What has changed is how complicated we have made it. There is more content than ever. More teaching. More access. But many people still feel stuck. They want to grow. They want to help others grow. They just do not have a clear path.
Discipleship becomes simple again when you strip it back to what matters. Open God’s Word together. Walk with people. Take real steps of obedience. Learn to listen to the Holy Spirit. Build relationships that go deeper than surface level.
You do not need a title. You do not need training. You do not need to have everything figured out.
You just need a clear process—and a willingness to begin.
Understanding the Biblical Foundation of Discipleship
If you want to understand how to make disciples, you do not start with strategy. You start with Scripture.
The Bible does not present discipleship as an optional part of the Christian life. It presents it as the normal Christian life. In Matthew 28, Jesus gives a clear command: go and make disciples, teaching them to obey.
That word “obey” matters.
Discipleship is not just about learning information. It is about learning how to live. Jesus did not call people to simply understand His teaching. He called them to follow Him.
When you look at how Jesus actually lived, you see a simple but powerful pattern. He built relationships. He spent time with people. He invited them into His life. He asked questions, challenged them, and walked with them through real situations.
He did not just teach crowds. He focused on a few people and invested deeply in them.
That is the model.
Throughout Scripture, you see this same pattern repeated. Faith is passed from one person to another. From one generation to the next. It happens in community, not in isolation.
Discipleship has always been relational. It has always been intentional. And it has always been designed to multiply.
That last part is often where things break down.
Many people focus on personal growth, which is good. But discipleship does not stop there. It continues outward. Someone follows Jesus, grows in their faith, and eventually helps someone else follow Him.
That is how disciples multiply. That is how movements begin.
Steps to Start a Simple Discipleship Process
Most people do not need more information. They need a clear place to begin.
Discipleship can feel unclear until you see how simple it actually is. You do not need to build something complex or wait until you feel ready. You just need a starting point and a willingness to take the next step.
Here is what that can look like:
1. Start with a Few People
Do not start with a crowd. Start with a few.
Discipleship works best in small groups where people can actually be known. This is where conversations move beyond surface level and where trust has space to grow. A smaller group makes it easier to be honest, ask real questions, and walk through life together.
2. Commit to a Clear, Repeatable Process
Many people look for a curriculum, but what they really need is a process they can follow and eventually pass on.
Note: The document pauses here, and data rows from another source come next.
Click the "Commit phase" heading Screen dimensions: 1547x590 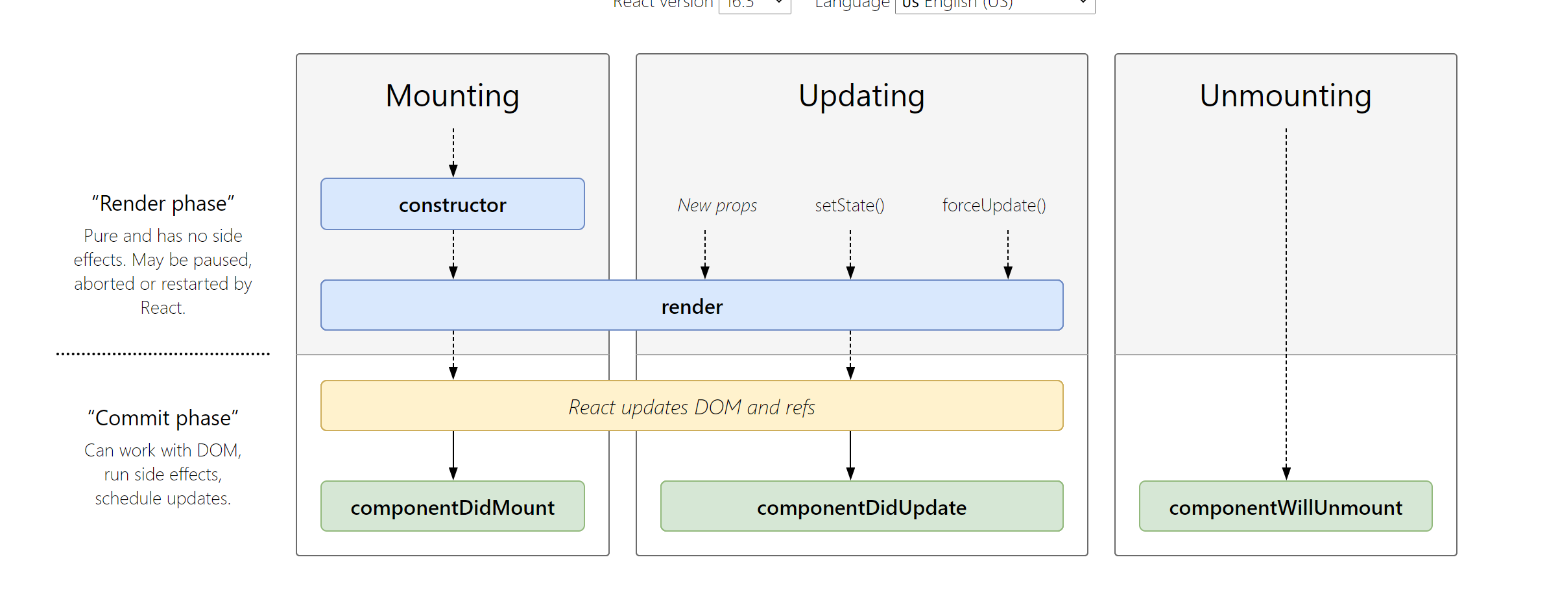163,418
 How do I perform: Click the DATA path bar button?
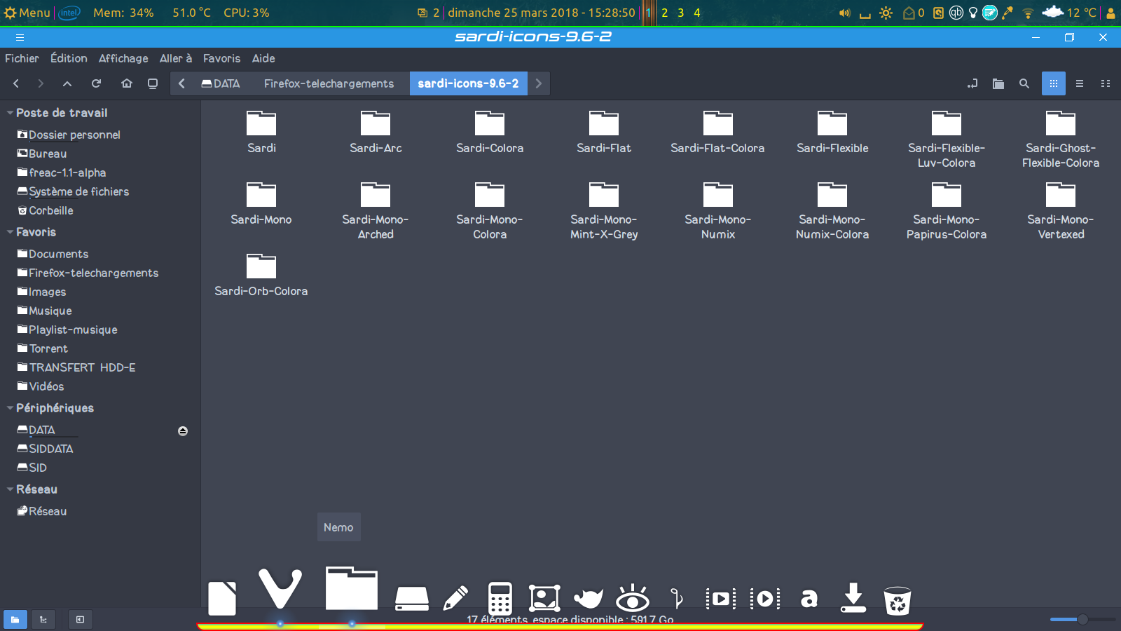221,83
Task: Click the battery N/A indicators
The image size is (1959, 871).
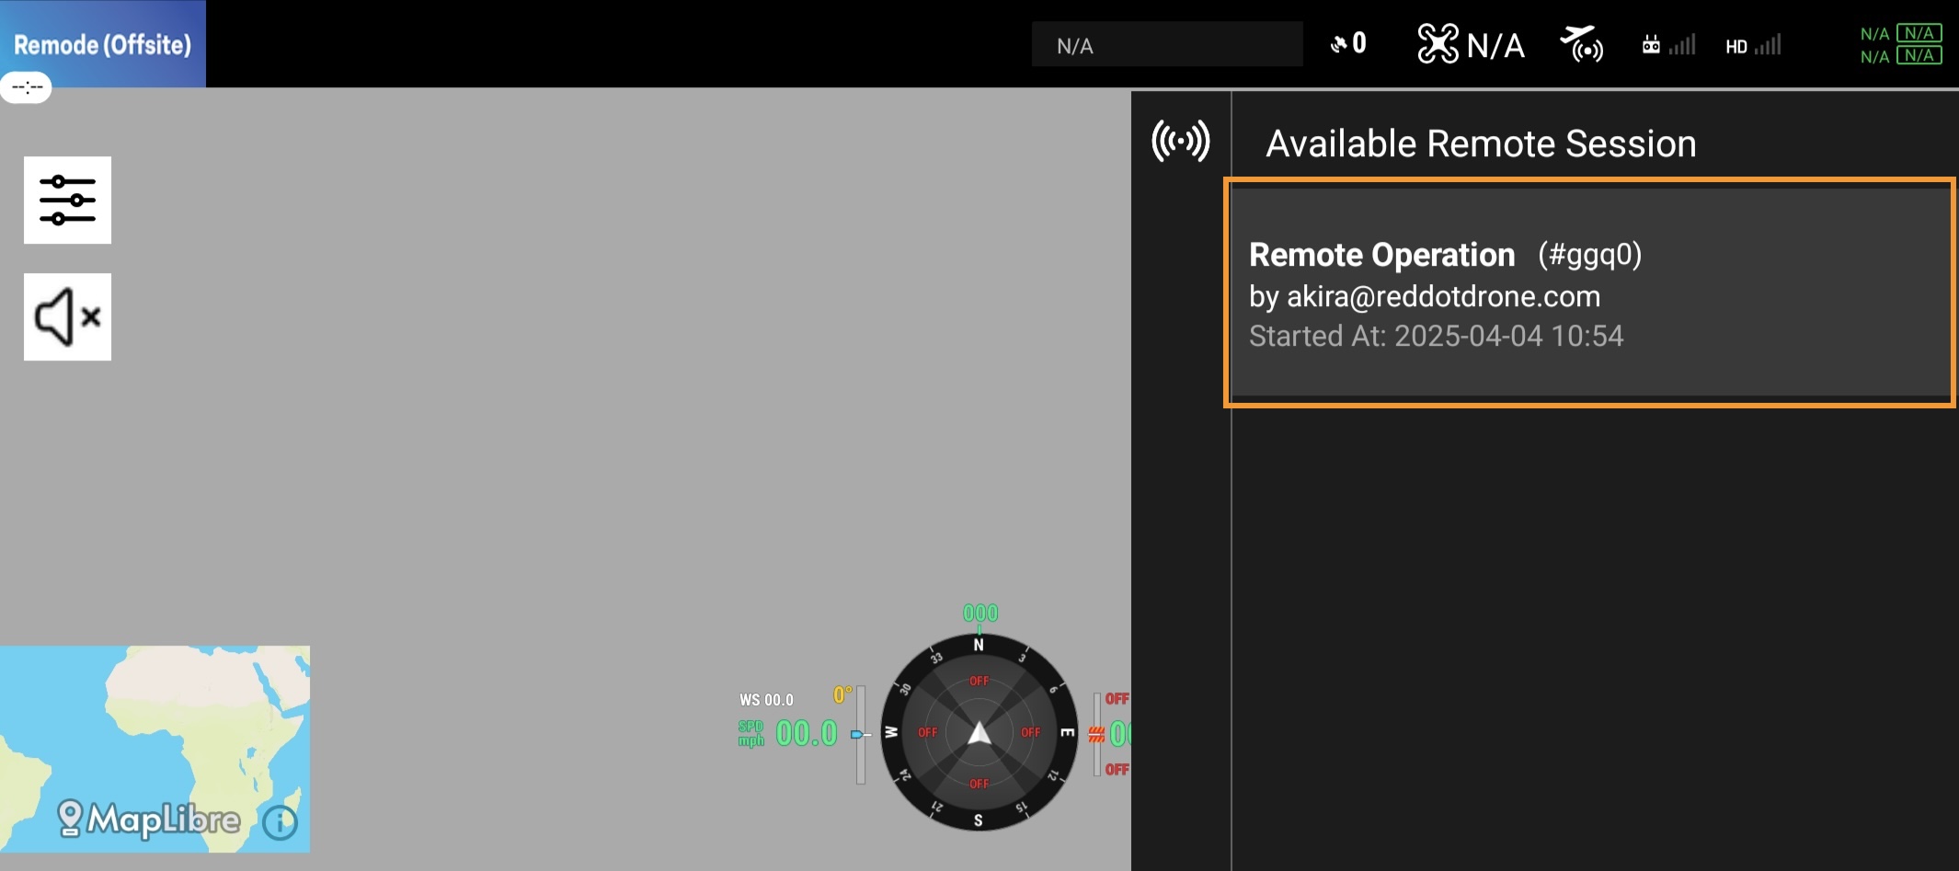Action: click(1900, 44)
A clear process removes guesswork. It helps everyone know what to expect and what to do next. More importantly, it makes discipleship reproducible, so it does not stop with one group.
3. Build Around Core Rhythms
A healthy discipleship process does not need to be complicated, but it does need to be consistent.
That usually includes spending time in Scripture, building intentional relationships, having honest conversations, and taking real steps of obedience. These rhythms create a foundation where growth can happen over time.
4. Focus on Obedience, Not Just Learning
This is where the shift happens.
Instead of asking, “What are we studying next?” begin asking, “What is God asking us to do?” That question moves discipleship from information to transformation. It helps people apply what they are learning instead of just talking about it.
5. Start Before You Feel Ready
The biggest barrier for most people is waiting.
They think they need more knowledge, more confidence, or more experience before they begin. But discipleship was never meant to start with experts. It starts with people who are willing to take the next step and invite others to walk with them.
6. Expect Growth and Multiplication
As you stay consistent, something begins to happen.
People grow. They become more confident in their faith. They begin to see that they can lead. Over time, they are not just participating—they are stepping into helping others grow too.
That is where discipleship starts to multiply.
If you need a practical starting point, this guide on how to start a discipleship group walks through exactly how to gather people and begin.
How Evangelism Fits Into Disciple-Making
You cannot make disciples without helping people encounter Jesus.
That is where evangelism comes in.
But evangelism is not about having perfect answers or delivering a polished message. It is about being willing to share your life and invite others into something real.
Different people respond in different ways. Some are looking for authenticity. They want to see if your faith is real. Others are looking for clarity. They want to understand how faith connects to their everyday life.
In both cases, relationship matters more than presentation.
Technology can help open doors. Social media and digital tools can create opportunities for connection. But they cannot replace real relationships. Discipleship still happens person to person.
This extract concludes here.